In a typical compartment fire, fuel is present through compartment contents such as furnishings. Traditional compartments constructed from non-combustible materials will achieve burnout after the compartment contents have been consumed. In compartments with combustible construction, such as cross-laminated timber, the combustible linings will ignite, and under certain conditions, may continue to burn long after the compartment contents have been consumed, creating an additional fire risk.
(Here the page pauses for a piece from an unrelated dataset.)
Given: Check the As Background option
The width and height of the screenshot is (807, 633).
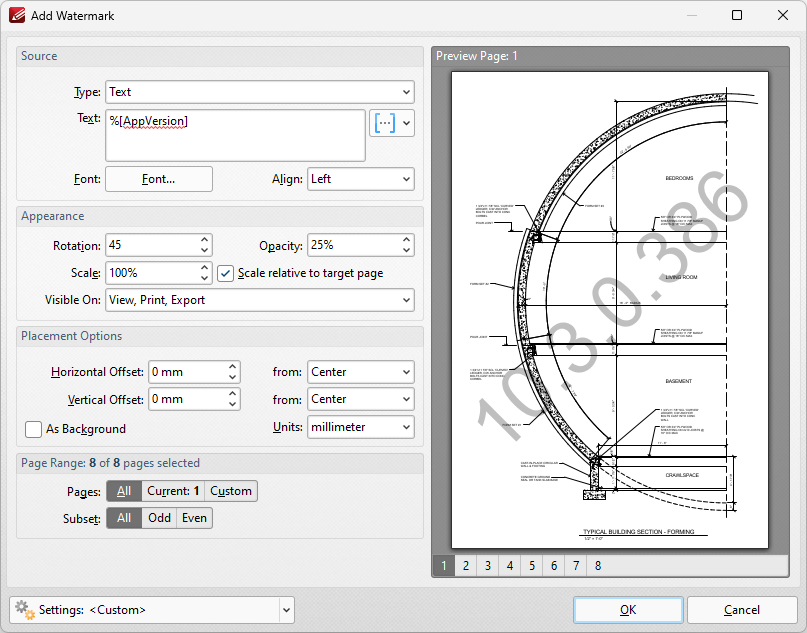Looking at the screenshot, I should [x=34, y=429].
This risk can be quantified through testing for conditions under which sustained burning will occur on multiple scales. This project has utilised bench-scale experimentation in the FPA to determine fundamental material parameters necessary to achieve auto-extinction. A heat transfer-based analytical approach has been developed in parallel to predict the burning behaviour based on well-defined boundary conditions.
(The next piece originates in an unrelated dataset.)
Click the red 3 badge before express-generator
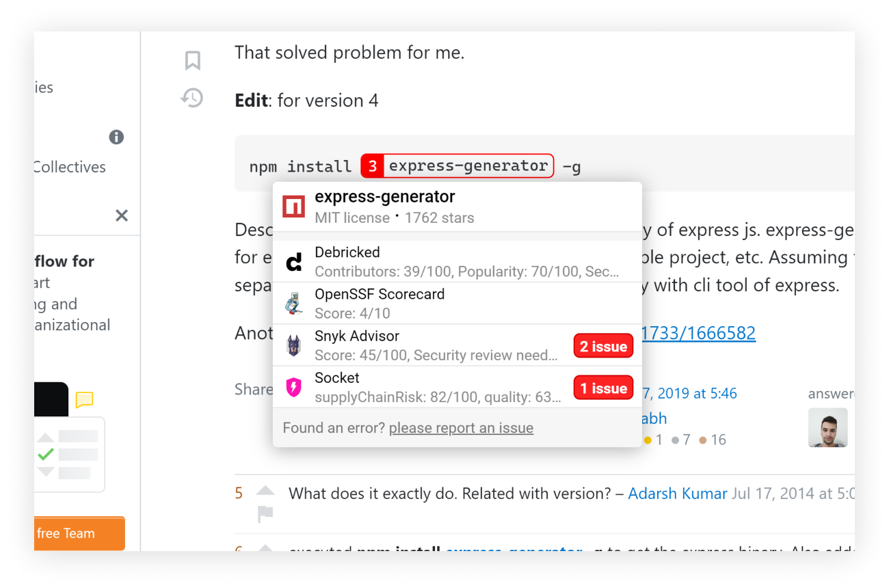 click(372, 166)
Subsequent full-scale experiments undertaken in the BRE burn hall have demonstrated that this approach is valid for predicting auto-extinction of exposed cross-laminated timber surfaces within a compartment. Data from these experiments also allow exploration of charring rates of engineered timber in “real” fires, and subsequent consequences for load-bearing capacity; changes in compartment fire dynamics due to combustible linings; and the impact of external fire spread to adjacent structures. Alastair Bartlett’s PhD is supported by Arup and EPSRC through CASE Studentship 14220013, with generous additional funding for the full-scale compartment fire experiments from Arup.